Let’s face it: accountability should be a given when it comes to businesses, but this quality appears to be so few and far between that it becomes a big deal when a brand actually exhibits it.
Bread and pastry lovers online praised Wildbreads, a home bakery based in Los Baños, Laguna, after it owned up to a “bad” batch of croissants they served customers over the past week — in this case, they were completely safe and edible, but were not up to par with their usual quality.
“We occasionally get ‘bad’ dough batches in production work. Bad as in the rise isn’t very good, the color isn’t what we wanted – but definitely still excellent to eat. As a small bakery we have come to terms with the fact that we won’t always get it perfectly,” Wildbreads wrote online.

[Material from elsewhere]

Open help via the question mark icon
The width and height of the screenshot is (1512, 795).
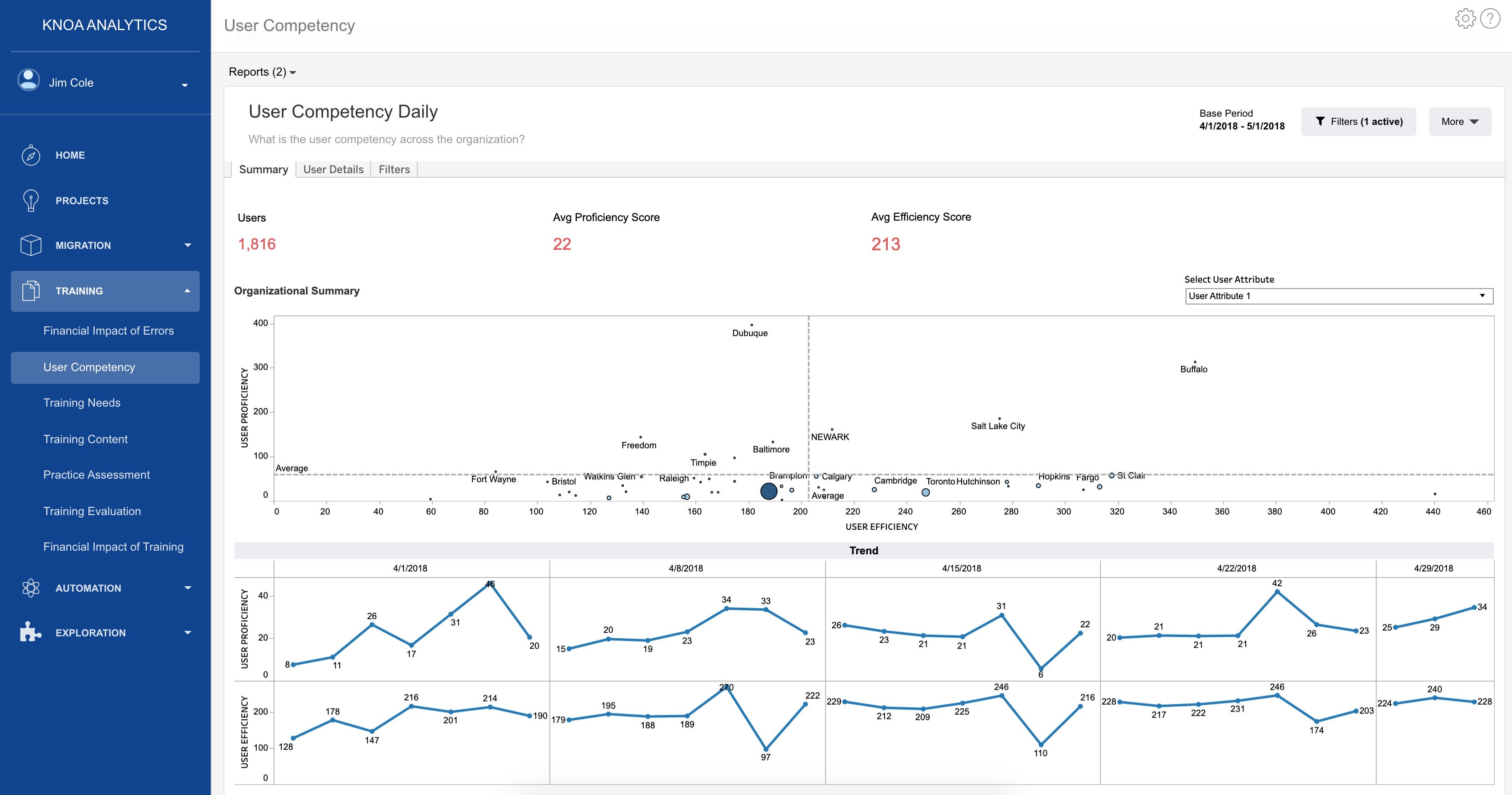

Yet last week, the bakery noticed that “100 percent of our croissants were not great” — the first time it has happened since the business started operating in 2018.
“The whole weekend we were trying to figure out what went wrong. The process that we’ve had for months didn’t change but we’ve notice that the dough was proofing so much faster than usual,” the brand said.
While Wildbreads has a non-air-conditioned bakery, the weather has been cool enough that the dough should not be proofing at a faster pace, the brand said.
It wasn’t until the owners realized that the batch of croissants they prepared for the week lacked salt — an important ingredient in slowing down its proofing process.
“We didn’t find out until the end of Sunday when Nicole ate one of the croissants and immediately told me that, ‘Hey, this doesn’t have any salt.’ And suddenly everything made sense. We were not able to put salt in – right at the very beginning when we were mixing the bread dough. Because of this, everything else that we did right was not enough to make the end product up to standard. The thing about salt is that it puts a cap on fermentation speed and on top of that, make croissants – and any other food for that matter – taste good,” Wildbreads explained.
“We had to take a couple of days to process what went wrong, discuss with the team how we can avoid things like this from ever happening again, and try and be better at quality assurance. We are responsible to the community that buys from us and supports us and so we felt compelled to be transparent and share exactly what happened.”
The brand offered customers who bought croissants from them the week before to drop by the store again to receive a free croissant in exchange for feedback about their experience.
“We are grateful to be able to go back into the bakery this week and try again, but in the spirit of accountability, we do want to try and make it up to you. If you purchased a croissant from us this past weekend Jan 20-22 and you were not happy with your purchase, please drop by the store this Jan 27-29. Please tell our staff about your experience and get a FREE plain butter or chocolate croissant from us,” the brand wrote.
Wildbreads’ transparency did not go unnoticed online, especially in contrast to another restaurant in Makati that went viral after people reported multiple incidents of potential food poisoning from their oysters.
“Things like this happen even to seasoned bakers. But some do not handle the situation like you did Wildbreads! Kudos to you and your team. Your strict compliance [with] your standards is beyond par,” one customer wrote.
“That is accountability! Good for you, you have gained more customers by being transparent! Great business practice,” another praised.
“The right way to apologize, unlike that oyster bar in [Makati],” a customer pointed out.
Let’s hope other businesses follow their example.